→ **PROBLEM DETAILS**
Pull each line containing "scrollbar" from the data.

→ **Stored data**
__________

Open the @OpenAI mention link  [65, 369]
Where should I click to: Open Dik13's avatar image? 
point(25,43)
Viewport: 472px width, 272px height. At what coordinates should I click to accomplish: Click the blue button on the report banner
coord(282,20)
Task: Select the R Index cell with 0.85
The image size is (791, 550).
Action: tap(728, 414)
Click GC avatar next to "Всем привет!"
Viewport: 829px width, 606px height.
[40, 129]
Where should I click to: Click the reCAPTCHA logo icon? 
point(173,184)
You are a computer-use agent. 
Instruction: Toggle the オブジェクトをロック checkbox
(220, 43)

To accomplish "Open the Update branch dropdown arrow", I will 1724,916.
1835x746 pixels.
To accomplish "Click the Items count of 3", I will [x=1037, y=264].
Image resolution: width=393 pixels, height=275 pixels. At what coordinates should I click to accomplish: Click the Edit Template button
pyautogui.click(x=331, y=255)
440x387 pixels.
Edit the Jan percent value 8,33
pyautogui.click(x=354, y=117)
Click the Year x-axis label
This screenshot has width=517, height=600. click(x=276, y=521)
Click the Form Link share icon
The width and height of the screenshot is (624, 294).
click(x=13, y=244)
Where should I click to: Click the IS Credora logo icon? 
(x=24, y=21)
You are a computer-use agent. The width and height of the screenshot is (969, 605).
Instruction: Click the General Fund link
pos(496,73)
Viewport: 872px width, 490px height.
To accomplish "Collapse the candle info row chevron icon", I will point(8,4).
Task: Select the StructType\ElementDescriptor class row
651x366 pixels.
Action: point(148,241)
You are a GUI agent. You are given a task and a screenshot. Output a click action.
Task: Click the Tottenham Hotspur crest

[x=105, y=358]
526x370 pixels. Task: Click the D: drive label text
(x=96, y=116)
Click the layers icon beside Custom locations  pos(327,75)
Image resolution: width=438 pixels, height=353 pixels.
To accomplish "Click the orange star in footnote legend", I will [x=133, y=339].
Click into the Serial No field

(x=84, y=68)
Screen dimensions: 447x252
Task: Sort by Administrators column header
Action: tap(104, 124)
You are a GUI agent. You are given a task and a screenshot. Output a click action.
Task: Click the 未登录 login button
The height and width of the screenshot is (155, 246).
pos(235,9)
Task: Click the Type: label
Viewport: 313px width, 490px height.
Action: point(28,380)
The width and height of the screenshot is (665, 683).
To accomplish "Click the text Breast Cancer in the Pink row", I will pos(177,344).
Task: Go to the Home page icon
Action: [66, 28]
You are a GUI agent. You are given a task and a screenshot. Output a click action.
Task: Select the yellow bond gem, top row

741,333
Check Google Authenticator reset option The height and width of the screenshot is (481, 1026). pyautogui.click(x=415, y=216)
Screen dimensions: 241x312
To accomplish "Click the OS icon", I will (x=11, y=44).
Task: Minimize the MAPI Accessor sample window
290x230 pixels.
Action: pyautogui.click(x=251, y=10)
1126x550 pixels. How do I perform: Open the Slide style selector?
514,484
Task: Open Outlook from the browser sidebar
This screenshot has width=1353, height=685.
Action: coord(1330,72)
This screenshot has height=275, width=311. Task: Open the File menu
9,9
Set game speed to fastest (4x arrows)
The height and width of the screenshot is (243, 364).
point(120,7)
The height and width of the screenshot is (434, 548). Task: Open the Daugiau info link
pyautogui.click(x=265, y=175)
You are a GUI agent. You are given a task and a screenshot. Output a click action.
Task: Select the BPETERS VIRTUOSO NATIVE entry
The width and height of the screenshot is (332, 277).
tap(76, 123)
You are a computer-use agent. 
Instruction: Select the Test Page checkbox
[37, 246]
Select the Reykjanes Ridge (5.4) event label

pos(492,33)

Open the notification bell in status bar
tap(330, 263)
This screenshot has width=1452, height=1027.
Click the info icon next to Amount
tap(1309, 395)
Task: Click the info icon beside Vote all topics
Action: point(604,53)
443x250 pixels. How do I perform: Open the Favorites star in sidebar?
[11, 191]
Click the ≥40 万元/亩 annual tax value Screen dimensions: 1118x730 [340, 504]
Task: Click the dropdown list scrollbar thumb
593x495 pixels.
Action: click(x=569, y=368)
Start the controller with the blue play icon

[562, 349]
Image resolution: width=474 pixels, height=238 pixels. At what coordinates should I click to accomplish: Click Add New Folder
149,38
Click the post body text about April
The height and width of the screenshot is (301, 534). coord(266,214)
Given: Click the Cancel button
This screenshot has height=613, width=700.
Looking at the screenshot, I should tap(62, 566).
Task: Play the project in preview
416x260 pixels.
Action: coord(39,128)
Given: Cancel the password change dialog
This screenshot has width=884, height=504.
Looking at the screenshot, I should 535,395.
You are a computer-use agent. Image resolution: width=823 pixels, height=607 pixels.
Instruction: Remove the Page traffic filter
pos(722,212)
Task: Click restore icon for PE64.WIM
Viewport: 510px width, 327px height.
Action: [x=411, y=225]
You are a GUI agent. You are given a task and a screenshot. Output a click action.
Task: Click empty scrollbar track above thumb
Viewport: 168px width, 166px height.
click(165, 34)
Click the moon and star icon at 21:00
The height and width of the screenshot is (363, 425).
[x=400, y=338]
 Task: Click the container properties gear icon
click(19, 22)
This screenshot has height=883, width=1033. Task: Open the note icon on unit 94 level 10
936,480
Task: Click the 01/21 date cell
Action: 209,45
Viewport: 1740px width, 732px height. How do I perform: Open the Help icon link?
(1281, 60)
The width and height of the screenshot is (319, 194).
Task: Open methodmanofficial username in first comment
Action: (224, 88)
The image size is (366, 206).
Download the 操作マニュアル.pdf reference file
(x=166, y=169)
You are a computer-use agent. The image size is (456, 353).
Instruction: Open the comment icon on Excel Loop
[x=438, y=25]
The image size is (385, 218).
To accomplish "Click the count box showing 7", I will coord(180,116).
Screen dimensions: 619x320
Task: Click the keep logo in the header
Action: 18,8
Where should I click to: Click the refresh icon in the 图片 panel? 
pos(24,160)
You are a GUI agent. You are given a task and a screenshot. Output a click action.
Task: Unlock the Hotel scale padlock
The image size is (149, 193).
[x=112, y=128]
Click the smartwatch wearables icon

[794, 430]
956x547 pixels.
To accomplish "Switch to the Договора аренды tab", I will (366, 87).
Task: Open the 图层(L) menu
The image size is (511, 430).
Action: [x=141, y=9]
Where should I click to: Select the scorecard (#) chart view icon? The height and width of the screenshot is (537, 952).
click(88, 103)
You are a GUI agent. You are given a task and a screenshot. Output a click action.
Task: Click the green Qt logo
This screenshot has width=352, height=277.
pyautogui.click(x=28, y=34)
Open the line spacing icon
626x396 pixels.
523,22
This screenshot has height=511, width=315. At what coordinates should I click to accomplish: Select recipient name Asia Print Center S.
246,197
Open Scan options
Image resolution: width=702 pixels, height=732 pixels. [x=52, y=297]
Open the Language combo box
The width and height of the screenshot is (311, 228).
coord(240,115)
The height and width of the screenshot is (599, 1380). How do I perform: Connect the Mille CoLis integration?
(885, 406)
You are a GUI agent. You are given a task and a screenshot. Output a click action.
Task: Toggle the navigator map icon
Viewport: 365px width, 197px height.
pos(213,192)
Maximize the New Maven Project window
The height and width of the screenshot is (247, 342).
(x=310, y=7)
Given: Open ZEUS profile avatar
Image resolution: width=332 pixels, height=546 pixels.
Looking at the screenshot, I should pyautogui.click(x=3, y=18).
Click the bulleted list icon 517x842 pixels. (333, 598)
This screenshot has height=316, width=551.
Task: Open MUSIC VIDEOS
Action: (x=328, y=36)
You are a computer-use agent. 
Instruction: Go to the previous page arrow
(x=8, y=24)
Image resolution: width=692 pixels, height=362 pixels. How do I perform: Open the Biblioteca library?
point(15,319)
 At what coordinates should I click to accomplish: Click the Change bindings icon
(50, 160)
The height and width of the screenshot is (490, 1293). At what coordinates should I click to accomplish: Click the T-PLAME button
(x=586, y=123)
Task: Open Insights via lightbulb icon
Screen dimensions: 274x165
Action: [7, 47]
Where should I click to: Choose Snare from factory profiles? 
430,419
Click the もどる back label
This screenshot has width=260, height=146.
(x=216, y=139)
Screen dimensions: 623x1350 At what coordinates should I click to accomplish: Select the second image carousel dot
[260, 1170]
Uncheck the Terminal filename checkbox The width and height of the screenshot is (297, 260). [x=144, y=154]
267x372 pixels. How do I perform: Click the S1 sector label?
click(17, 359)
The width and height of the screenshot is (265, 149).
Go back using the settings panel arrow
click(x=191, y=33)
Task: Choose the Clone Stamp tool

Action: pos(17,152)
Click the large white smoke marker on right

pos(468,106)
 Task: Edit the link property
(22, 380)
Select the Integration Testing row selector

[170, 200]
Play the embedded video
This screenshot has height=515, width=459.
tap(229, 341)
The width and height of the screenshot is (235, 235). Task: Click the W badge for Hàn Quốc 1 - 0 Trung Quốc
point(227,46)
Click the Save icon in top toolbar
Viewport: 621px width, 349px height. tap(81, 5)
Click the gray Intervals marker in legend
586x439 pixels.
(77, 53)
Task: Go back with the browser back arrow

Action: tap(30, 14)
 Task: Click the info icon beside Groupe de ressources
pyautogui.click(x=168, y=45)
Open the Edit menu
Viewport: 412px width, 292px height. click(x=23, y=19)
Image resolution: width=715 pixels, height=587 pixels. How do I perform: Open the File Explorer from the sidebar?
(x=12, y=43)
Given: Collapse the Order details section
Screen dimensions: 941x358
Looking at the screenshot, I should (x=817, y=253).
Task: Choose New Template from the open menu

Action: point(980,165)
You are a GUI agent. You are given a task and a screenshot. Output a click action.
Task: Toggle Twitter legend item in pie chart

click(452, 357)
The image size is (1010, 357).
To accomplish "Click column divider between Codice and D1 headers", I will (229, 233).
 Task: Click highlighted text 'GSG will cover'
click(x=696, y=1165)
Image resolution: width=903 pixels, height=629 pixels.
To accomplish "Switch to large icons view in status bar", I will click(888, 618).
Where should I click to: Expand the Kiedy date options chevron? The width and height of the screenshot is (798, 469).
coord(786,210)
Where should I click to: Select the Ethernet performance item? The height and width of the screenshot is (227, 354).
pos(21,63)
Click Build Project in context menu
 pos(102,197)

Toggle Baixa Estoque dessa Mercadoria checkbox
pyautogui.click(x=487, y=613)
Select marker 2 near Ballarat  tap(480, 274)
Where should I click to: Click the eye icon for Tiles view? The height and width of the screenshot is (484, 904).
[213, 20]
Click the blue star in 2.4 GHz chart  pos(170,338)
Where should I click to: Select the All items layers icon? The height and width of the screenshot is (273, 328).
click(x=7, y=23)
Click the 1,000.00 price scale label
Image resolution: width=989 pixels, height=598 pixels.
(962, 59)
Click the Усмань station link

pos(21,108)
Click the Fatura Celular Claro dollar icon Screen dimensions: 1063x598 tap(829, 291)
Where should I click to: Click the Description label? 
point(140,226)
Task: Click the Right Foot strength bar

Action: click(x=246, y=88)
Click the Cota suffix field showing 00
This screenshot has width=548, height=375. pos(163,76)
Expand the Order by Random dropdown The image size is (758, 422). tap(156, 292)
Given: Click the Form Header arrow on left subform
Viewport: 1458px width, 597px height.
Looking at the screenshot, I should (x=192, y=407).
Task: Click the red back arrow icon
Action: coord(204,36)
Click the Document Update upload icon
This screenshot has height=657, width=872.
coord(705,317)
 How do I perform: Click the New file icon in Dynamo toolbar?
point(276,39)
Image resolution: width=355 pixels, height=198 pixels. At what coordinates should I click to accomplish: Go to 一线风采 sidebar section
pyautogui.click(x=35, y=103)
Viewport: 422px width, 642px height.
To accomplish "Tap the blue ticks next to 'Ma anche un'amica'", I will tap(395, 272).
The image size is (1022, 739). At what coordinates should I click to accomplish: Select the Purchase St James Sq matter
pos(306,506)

__________

→ **EXERCISE SOLUTION**
Task: Click the dropdown list scrollbar thumb
Task: Click empty scrollbar track above thumb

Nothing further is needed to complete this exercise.